Par Bernard Rineau, Avocat, et Julien Marcel, Juriste.

Après quatre années d’âpres négociations, les États Membres de l’Union Européenne sont enfin convenus d’un texte venant moderniser la directive 1995/46/CE du 24 octobre 1995, laquelle datait des débuts d’Internet. Mais, contrairement à une directive, le Règlement adopté le 8 avril 2016 par le Conseil de l’Europe puis, le 16 avril, par le Parlement européen, est d’application directe et s’imposera aux États Membres à compter du 25 mai 2018, sans qu’il soit besoin de le transposer dans les législations nationales.

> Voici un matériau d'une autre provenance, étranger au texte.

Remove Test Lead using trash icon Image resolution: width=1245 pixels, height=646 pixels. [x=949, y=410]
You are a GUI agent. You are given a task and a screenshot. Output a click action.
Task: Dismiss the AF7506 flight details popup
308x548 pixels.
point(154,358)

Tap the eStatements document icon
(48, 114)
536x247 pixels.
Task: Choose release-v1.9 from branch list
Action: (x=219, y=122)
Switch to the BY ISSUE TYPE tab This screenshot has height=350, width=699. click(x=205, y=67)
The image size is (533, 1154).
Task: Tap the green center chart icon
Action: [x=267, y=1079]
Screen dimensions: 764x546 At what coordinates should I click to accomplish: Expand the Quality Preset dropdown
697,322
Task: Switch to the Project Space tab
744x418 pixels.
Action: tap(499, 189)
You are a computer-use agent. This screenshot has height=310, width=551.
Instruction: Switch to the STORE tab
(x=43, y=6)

Le processus d’élaboration du texte, long et émaillé de près de 4000 amendements, a mis au monde un texte très long – plus de 200 pages – comportant 99 articles introduits par 173 considérants.

Intitulé « Règlement n°2016/679 du Parlement Européen et du Conseil du 27 avril 2016 relatif à la protection des personnes physiques à l’égard du traitement des données à caractère personnel et à la libre circulation de ces données », le texte résultant, complexe et technique, est particulièrement difficile à aborder par les entreprises et les administrations, lesquelles sont pourtant les principaux acteurs visés par le texte. Ainsi, dans un article du 18 octobre 2016, le journal La Tribune écrivait que « 96% des entreprises des trois principales économies européennes [France, Allemagne, Royaume-Uni] ne comprennent pas encore clairement le Règlement général de protection des données (RGPD) (…) Selon une étude publiée ce mardi par la société de sécurité informatique Symantec, 92% des dirigeants et décideurs français s’inquiètent de ne pas être en conformité au moment de l’entrée en vigueur de la RGPD » !

Les acteurs du traitement de données vont donc devoir investir considérablement pour se mettre à niveau de la nouvelle réglementation, d’autant que toutes les entreprises du monde traitant des données personnelles de citoyens européens sont concernées par le Règlement.

Nous nous proposons, à travers cet article, d’exposer les principales nouveautés du texte sous une forme compréhensible pour le non-initié. Nous dresserons au préalable un tableau général des intentions du texte (I) avant d’insister sur ses innovations principales (II).

I- Présentation générale du RGPD

Le but déclaré du texte est de renforcer le contrôle des citoyens européens sur l’utilisation de leurs données personnelles, tout en simplifiant, en l’unifiant, la réglementation pour les entreprises.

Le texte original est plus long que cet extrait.